At the current rate of oil consumption, the world will run out of it in twenty years. The Netherlands is investing somewhat into wind energy since that's one of the few renewable resources around in our country.
Now the obvious problem with wind energy is that it is unreliable, so people are looking at manners in which to store that energy. The most popular solution is to store overspill energy into a lake, a gigantic gravity battery, by pumping water into -sometimes, out of- it and harvesting that energy at a later stage with generators. A proposal is to construct a massive lake, 40 metres deep, in the sea.
It sounds wasteful to me. What about storing energy directly at your house by lifting matter? If you use lead instead of water, you need less volume/height, and a mechanical solution should have better efficiency than a 'hydraulic' solution.

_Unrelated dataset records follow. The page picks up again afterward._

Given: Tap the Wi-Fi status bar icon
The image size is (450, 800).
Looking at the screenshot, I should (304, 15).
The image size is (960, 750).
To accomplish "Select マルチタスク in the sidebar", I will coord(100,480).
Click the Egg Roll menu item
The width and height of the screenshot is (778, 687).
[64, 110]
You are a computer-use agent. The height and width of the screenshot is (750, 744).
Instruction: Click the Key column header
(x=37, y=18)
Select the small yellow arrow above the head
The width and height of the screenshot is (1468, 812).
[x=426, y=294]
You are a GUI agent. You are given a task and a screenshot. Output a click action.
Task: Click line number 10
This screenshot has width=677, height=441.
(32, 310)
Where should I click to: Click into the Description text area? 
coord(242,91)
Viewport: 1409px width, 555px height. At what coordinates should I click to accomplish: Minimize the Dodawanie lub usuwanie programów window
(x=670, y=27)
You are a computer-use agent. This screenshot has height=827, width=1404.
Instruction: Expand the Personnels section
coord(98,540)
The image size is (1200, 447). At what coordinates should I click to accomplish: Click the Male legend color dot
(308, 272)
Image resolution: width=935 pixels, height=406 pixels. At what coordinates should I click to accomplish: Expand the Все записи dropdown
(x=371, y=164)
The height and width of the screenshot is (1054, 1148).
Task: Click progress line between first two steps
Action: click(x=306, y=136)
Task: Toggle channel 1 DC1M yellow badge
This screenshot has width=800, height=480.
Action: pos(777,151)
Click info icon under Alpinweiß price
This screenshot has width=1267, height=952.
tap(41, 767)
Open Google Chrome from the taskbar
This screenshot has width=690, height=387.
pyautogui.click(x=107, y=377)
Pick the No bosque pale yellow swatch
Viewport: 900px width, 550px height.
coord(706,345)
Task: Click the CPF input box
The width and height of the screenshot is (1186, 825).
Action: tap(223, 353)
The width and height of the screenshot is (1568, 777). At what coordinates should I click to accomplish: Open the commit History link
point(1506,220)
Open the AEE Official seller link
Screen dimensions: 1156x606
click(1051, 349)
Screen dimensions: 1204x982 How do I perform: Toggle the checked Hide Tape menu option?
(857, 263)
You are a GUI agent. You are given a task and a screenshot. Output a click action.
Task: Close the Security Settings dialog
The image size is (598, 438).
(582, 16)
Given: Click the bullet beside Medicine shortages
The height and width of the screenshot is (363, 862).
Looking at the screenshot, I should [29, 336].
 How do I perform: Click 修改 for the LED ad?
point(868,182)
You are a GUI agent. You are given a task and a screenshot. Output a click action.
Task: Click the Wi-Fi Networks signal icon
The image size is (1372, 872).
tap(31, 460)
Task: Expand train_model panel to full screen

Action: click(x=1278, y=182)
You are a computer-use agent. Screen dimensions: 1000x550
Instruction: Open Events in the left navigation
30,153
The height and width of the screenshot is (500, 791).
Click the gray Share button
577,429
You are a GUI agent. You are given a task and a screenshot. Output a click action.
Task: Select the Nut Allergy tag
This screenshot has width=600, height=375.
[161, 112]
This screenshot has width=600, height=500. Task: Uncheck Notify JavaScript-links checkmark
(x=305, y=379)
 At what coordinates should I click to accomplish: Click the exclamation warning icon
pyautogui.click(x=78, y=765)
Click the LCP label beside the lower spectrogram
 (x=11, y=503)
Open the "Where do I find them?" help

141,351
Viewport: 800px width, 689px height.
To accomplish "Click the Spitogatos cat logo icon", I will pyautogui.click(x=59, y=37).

So I arrived at the following basic physics question: Suppose that you store energy by lifting matter, and suppose that system runs at 90% efficiency, and suppose the mass is lifted (at most) 5 metres. What amount of matter do you need to store the equivalent of one day of electric energy for one household, annual 4200kWh consumption?
The answer is about a million kilos or a thousand tonnes, or about the weight of 700 cars, or about 90m^3 of lead.
I am actually not only kidding here. If we need to build a North Sea full of windmills, and a 'city' full of dead weight which can be raised fifty metres to solve an energy problem, then -heck- go for it.